1. Using regression to analyze a nonlinear relationship

2. Correlation does not equal causation

3. Reverse Causality: ensure in a statistical equation between A and B, were an affects B, it’s entirely plausible that B affects A.

4. Omitted variable bias: This is about omitting an important variable in the regression equation

5. Highly correlated explanatory variables (multi-co-linearity): If we want to find effect of illegal drug use on SAT scores. If we assess heroin and cocaine are used, then using these variables individually may not yield good results than a combined one as those who use cocaine may not use heroin and vice-versa. So their data points individually may be small and may not give correct results

6. Extrapolating beyond the data: you cannot use the weight/height data to predict the weight of new-born

7. Data-mining with too many variables

__There are two lessons in designing a proper regression model__

1. Figuring out what variables should be examined and where the data should come from – is more important than the underlying statistical calculations. This process is referred to as estimating the equation, or specifying a good regression equation. The best researches are the ones who can think logically about what variables ought to be included in a regression equation, what might be missing, and how the eventual results can and should be interpreted.
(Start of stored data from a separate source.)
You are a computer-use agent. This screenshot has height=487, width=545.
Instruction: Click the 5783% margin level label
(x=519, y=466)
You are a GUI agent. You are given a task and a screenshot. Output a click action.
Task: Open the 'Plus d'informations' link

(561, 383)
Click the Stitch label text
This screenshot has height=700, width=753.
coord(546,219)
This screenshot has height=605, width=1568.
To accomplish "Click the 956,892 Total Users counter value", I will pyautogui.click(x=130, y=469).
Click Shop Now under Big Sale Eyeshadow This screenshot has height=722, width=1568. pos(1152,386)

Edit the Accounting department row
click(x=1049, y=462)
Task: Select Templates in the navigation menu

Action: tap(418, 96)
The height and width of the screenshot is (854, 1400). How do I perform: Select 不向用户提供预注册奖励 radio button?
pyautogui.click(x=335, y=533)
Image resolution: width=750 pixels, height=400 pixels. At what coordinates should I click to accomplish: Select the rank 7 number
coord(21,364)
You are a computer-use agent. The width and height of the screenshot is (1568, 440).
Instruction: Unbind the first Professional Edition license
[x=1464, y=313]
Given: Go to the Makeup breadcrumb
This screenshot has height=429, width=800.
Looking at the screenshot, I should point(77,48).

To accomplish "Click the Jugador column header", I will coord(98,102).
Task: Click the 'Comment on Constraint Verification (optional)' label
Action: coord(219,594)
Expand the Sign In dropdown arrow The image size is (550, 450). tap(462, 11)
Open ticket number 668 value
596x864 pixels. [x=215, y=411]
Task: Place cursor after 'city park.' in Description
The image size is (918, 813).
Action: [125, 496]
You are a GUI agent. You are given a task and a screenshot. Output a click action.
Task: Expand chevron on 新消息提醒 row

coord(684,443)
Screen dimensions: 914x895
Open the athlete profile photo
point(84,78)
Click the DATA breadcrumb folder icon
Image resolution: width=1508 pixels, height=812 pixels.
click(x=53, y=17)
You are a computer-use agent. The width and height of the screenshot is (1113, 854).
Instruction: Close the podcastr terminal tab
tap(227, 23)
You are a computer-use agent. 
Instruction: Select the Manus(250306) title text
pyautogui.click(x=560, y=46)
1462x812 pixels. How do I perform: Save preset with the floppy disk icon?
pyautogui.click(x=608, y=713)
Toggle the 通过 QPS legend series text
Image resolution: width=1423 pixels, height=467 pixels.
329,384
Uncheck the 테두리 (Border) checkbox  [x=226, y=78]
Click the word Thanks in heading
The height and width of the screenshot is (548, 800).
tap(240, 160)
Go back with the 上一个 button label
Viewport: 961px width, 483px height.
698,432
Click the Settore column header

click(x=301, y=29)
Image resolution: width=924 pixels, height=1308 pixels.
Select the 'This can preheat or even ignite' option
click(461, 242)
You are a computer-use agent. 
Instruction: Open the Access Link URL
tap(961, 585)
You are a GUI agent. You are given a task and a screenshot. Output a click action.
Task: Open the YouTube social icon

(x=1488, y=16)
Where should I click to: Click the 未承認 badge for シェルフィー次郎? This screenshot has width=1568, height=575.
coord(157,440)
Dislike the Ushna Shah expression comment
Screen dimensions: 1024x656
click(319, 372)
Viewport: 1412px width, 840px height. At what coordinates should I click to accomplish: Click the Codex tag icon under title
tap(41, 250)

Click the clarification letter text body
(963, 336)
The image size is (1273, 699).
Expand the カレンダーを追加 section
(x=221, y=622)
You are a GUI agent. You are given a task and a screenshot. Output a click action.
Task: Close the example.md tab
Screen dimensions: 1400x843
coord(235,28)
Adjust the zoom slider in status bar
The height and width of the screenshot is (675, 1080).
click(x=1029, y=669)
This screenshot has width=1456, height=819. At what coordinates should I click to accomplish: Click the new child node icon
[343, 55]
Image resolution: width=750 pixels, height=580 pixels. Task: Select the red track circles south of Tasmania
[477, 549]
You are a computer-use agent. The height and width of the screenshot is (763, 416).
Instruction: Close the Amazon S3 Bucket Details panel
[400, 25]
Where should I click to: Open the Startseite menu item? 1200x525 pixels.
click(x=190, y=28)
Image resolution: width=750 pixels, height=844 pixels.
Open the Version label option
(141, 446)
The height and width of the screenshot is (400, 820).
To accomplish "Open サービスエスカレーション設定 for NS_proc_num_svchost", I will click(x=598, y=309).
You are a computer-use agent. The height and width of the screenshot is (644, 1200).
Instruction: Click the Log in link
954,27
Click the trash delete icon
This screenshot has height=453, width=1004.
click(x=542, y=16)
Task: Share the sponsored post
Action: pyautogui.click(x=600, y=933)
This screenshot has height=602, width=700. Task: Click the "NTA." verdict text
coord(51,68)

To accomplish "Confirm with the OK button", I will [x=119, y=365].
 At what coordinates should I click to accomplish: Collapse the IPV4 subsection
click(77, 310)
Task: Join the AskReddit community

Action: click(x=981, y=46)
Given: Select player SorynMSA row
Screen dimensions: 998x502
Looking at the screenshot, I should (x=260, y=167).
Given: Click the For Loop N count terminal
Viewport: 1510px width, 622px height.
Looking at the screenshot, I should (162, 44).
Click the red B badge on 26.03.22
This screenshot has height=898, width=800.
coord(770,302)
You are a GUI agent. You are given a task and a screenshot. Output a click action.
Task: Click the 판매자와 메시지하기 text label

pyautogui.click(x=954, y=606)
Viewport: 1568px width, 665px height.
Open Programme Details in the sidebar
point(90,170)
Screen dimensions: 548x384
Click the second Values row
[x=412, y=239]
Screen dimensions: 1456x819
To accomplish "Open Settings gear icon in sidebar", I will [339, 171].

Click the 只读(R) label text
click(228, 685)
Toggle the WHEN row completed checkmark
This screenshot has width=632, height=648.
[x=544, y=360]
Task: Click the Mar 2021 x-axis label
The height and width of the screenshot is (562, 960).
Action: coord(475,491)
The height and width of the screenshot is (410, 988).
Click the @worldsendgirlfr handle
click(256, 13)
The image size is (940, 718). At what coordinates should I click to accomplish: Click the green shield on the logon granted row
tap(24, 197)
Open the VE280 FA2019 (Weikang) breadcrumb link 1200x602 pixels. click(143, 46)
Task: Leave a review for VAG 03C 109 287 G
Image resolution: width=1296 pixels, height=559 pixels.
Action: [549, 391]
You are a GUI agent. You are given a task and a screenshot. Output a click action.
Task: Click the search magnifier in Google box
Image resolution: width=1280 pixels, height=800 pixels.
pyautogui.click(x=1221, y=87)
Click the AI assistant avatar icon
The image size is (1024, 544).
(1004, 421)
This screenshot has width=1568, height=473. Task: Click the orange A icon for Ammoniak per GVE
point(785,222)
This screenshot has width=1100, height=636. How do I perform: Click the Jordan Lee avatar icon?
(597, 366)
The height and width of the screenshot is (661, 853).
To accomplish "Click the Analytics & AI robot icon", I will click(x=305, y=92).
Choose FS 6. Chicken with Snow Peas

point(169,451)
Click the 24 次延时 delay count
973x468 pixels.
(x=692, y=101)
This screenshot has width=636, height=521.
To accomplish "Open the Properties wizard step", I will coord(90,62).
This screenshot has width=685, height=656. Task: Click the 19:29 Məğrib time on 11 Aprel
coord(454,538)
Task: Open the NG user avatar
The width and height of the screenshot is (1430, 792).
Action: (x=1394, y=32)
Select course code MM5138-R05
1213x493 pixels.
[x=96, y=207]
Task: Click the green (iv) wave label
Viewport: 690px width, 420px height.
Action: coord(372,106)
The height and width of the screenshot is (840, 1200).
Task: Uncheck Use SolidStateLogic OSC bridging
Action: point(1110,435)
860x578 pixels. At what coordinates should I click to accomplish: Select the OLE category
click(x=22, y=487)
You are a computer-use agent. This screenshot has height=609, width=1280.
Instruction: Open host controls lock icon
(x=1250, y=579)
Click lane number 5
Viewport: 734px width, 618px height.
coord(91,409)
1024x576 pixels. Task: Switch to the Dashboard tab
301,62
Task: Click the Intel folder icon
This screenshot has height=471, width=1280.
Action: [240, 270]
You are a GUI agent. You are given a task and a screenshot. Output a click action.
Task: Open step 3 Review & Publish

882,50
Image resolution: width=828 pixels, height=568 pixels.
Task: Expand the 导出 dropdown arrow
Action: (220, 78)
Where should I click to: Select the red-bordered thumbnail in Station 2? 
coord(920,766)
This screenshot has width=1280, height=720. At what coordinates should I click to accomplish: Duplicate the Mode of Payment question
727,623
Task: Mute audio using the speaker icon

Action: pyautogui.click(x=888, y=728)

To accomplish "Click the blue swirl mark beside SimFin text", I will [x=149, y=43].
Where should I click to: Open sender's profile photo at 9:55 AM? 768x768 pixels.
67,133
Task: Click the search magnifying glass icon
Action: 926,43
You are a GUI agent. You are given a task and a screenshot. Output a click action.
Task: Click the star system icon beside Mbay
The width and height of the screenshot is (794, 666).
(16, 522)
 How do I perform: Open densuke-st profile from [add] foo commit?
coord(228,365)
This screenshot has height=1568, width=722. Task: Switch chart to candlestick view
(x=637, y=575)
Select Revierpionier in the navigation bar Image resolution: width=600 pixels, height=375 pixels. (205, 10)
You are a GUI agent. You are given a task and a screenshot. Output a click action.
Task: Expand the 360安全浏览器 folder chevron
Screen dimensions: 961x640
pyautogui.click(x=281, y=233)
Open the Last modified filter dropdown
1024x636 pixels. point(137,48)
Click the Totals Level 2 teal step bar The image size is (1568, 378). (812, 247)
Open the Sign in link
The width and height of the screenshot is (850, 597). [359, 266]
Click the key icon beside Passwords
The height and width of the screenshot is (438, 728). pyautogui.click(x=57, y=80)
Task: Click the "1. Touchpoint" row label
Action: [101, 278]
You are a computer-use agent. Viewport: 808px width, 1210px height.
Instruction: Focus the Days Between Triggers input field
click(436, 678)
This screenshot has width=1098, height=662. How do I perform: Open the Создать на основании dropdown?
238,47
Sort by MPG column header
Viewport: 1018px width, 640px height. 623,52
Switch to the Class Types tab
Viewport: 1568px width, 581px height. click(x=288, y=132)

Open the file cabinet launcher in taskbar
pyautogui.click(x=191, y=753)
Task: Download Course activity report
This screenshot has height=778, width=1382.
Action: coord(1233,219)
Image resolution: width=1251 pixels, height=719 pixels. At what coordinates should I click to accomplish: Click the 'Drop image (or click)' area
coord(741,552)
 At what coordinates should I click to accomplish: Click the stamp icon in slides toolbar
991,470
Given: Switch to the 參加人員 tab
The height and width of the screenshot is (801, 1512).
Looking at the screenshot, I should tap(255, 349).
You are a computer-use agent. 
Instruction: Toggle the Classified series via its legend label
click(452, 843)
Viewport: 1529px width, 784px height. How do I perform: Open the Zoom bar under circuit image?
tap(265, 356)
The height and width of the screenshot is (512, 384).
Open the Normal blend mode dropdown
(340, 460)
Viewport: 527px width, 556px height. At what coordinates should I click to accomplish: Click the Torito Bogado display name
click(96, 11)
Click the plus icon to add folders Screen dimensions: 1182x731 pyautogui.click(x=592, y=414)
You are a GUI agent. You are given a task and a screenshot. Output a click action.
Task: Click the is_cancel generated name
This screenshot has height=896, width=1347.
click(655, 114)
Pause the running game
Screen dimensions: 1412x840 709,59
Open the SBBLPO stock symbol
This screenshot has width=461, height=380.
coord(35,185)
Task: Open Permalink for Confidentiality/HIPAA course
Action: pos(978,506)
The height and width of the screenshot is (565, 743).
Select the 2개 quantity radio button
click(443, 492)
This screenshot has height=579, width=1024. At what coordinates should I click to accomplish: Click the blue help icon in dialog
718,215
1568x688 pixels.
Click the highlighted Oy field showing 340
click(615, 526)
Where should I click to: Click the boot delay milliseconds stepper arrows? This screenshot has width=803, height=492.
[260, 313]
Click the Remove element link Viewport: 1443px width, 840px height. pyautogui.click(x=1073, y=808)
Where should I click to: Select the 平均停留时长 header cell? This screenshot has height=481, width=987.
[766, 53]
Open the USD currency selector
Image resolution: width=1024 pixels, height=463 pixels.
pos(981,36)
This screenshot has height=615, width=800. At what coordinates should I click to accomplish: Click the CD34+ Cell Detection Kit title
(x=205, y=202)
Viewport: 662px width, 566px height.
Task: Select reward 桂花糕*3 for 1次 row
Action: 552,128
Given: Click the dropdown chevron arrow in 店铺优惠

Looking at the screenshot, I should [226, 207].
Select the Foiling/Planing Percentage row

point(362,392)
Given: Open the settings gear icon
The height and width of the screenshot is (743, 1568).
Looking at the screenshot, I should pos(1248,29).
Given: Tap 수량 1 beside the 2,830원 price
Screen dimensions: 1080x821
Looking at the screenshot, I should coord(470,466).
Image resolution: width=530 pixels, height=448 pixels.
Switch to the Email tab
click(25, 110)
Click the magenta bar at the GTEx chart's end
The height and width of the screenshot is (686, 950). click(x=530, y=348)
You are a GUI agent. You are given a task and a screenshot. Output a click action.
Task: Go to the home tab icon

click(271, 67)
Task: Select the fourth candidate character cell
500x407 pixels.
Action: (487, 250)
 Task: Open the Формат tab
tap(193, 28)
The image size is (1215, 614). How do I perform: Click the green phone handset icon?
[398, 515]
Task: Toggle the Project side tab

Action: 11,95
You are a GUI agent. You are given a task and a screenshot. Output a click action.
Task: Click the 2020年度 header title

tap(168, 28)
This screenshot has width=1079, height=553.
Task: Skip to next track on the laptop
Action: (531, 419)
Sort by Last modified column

Regression analysis builds only a circumstantial case. An association between two variables is like a fingerprint at the scene of the crime. It points us in the right direction, but it’s rarely enough to convict. (and sometimes a fingerprint at the scene of a crime may not belong to the perpetrator) Any regression analysis needs a theoretical underpinning. What are explanatory variables in the equation? What phenomena from other disciplines can explain the observed results? For instance, why do we think that wearing purple shoes would boost performance on the math portion of the SAT or that eating of popcorn can help prevent prostate cancer?